- AIM OF THE TASK -
Render every line of the data below as a JSON array of strings, one string per line, leaving out blank lines.

##### ENTRIES

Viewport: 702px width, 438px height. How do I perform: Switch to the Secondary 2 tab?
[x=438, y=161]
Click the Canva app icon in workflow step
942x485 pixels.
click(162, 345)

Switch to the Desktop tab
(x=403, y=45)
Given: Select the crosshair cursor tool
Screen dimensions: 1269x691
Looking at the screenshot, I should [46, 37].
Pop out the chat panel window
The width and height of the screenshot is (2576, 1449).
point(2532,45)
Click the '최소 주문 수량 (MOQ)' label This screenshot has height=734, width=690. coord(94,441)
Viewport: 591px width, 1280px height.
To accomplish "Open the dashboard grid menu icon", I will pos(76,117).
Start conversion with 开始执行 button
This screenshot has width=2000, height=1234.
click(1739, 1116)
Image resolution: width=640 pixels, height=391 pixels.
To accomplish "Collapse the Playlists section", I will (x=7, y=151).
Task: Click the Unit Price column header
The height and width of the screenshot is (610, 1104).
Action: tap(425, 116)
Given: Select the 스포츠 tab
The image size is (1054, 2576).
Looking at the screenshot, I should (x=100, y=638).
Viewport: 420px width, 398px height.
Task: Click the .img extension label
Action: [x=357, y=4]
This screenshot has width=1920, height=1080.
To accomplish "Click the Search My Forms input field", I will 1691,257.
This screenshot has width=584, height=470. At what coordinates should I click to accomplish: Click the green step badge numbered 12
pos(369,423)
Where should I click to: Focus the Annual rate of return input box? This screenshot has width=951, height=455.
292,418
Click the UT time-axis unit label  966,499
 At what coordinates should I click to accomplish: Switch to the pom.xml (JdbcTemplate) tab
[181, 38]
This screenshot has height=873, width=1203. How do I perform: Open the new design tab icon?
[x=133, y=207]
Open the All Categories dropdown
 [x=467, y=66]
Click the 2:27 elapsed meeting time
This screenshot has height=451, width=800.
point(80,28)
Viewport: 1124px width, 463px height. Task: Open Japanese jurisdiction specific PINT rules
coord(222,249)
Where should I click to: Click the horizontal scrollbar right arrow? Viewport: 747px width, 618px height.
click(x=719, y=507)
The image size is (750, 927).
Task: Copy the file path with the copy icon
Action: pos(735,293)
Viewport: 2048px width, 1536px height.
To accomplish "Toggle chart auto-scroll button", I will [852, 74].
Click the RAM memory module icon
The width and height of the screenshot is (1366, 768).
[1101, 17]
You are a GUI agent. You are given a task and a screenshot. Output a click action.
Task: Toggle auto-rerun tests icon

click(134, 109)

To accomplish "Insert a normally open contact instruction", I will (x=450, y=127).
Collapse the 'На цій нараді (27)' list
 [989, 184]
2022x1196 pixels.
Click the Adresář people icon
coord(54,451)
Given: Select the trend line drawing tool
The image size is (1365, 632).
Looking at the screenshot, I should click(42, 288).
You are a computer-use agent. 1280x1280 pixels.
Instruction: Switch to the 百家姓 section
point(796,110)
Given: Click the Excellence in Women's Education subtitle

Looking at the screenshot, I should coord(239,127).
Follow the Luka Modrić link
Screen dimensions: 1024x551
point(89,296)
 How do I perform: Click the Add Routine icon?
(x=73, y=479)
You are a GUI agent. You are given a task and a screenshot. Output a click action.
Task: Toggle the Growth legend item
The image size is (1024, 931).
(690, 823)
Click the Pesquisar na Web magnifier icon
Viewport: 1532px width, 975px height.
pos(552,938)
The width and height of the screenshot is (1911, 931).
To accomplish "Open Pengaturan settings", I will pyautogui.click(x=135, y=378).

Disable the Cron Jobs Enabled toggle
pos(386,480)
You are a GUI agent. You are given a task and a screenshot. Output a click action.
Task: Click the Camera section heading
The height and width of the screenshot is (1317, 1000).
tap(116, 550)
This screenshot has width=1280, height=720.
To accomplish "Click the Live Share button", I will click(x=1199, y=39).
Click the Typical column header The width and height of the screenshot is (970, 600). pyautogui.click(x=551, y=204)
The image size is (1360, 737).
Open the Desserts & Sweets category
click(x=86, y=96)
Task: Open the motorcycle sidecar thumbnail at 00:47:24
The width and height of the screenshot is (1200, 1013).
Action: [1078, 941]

##########

- EXERCISE RESPONSE -
[
  "Viewport: 702px width, 438px height. How do I perform: Switch to the Secondary 2 tab?",
  "[x=438, y=161]",
  "Click the Canva app icon in workflow step",
  "942x485 pixels.",
  "click(162, 345)",
  "Switch to the Desktop tab",
  "(x=403, y=45)",
  "Given: Select the crosshair cursor tool",
  "Screen dimensions: 1269x691",
  "Looking at the screenshot, I should [46, 37].",
  "Pop out the chat panel window",
  "The width and height of the screenshot is (2576, 1449).",
  "point(2532,45)",
  "Click the '최소 주문 수량 (MOQ)' label This screenshot has height=734, width=690. coord(94,441)",
  "Viewport: 591px width, 1280px height.",
  "To accomplish \"Open the dashboard grid menu icon\", I will pos(76,117).",
  "Start conversion with 开始执行 button",
  "This screenshot has width=2000, height=1234.",
  "click(1739, 1116)",
  "Image resolution: width=640 pixels, height=391 pixels.",
  "To accomplish \"Collapse the Playlists section\", I will (x=7, y=151).",
  "Task: Click the Unit Price column header",
  "The height and width of the screenshot is (610, 1104).",
  "Action: tap(425, 116)",
  "Given: Select the 스포츠 tab",
  "The image size is (1054, 2576).",
  "Looking at the screenshot, I should (x=100, y=638).",
  "Viewport: 420px width, 398px height.",
  "Task: Click the .img extension label",
  "Action: [x=357, y=4]",
  "This screenshot has width=1920, height=1080.",
  "To accomplish \"Click the Search My Forms input field\", I will 1691,257.",
  "This screenshot has width=584, height=470. At what coordinates should I click to accomplish: Click the green step badge numbered 12",
  "pos(369,423)",
  "Where should I click to: Focus the Annual rate of return input box? This screenshot has width=951, height=455.",
  "292,418",
  "Click the UT time-axis unit label  966,499",
  " At what coordinates should I click to accomplish: Switch to the pom.xml (JdbcTemplate) tab",
  "[181, 38]",
  "This screenshot has height=873, width=1203. How do I perform: Open the new design tab icon?",
  "[x=133, y=207]",
  "Open the All Categories dropdown",
  " [x=467, y=66]",
  "Click the 2:27 elapsed meeting time",
  "This screenshot has height=451, width=800.",
  "point(80,28)",
  "Viewport: 1124px width, 463px height. Task: Open Japanese jurisdiction specific PINT rules",
  "coord(222,249)",
  "Where should I click to: Click the horizontal scrollbar right arrow? Viewport: 747px width, 618px height.",
  "click(x=719, y=507)",
  "The image size is (750, 927).",
  "Task: Copy the file path with the copy icon",
  "Action: pos(735,293)",
  "Viewport: 2048px width, 1536px height.",
  "To accomplish \"Toggle chart auto-scroll button\", I will [852, 74].",
  "Click the RAM memory module icon",
  "The width and height of the screenshot is (1366, 768).",
  "[1101, 17]",
  "You are a GUI agent. You are given a task and a screenshot. Output a click action.",
  "Task: Toggle auto-rerun tests icon",
  "click(134, 109)",
  "To accomplish \"Insert a normally open contact instruction\", I will (x=450, y=127).",
  "Collapse the 'На цій нараді (27)' list",
  " [989, 184]",
  "2022x1196 pixels.",
  "Click the Adresář people icon",
  "coord(54,451)",
  "Given: Select the trend line drawing tool",
  "The image size is (1365, 632).",
  "Looking at the screenshot, I should click(42, 288).",
  "You are a computer-use agent. 1280x1280 pixels.",
  "Instruction: Switch to the 百家姓 section",
  "point(796,110)",
  "Given: Click the Excellence in Women's Education subtitle",
  "Looking at the screenshot, I should coord(239,127).",
  "Follow the Luka Modrić link",
  "Screen dimensions: 1024x551",
  "point(89,296)",
  " How do I perform: Click the Add Routine icon?",
  "(x=73, y=479)",
  "You are a GUI agent. You are given a task and a screenshot. Output a click action.",
  "Task: Toggle the Growth legend item",
  "The image size is (1024, 931).",
  "(690, 823)",
  "Click the Pesquisar na Web magnifier icon",
  "Viewport: 1532px width, 975px height.",
  "pos(552,938)",
  "The width and height of the screenshot is (1911, 931).",
  "To accomplish \"Open Pengaturan settings\", I will pyautogui.click(x=135, y=378).",
  "Disable the Cron Jobs Enabled toggle",
  "pos(386,480)",
  "You are a GUI agent. You are given a task and a screenshot. Output a click action.",
  "Task: Click the Camera section heading",
  "The height and width of the screenshot is (1317, 1000).",
  "tap(116, 550)",
  "This screenshot has width=1280, height=720.",
  "To accomplish \"Click the Live Share button\", I will click(x=1199, y=39).",
  "Click the Typical column header The width and height of the screenshot is (970, 600). pyautogui.click(x=551, y=204)",
  "The image size is (1360, 737).",
  "Open the Desserts & Sweets category",
  "click(x=86, y=96)",
  "Task: Open the motorcycle sidecar thumbnail at 00:47:24",
  "The width and height of the screenshot is (1200, 1013).",
  "Action: [1078, 941]"
]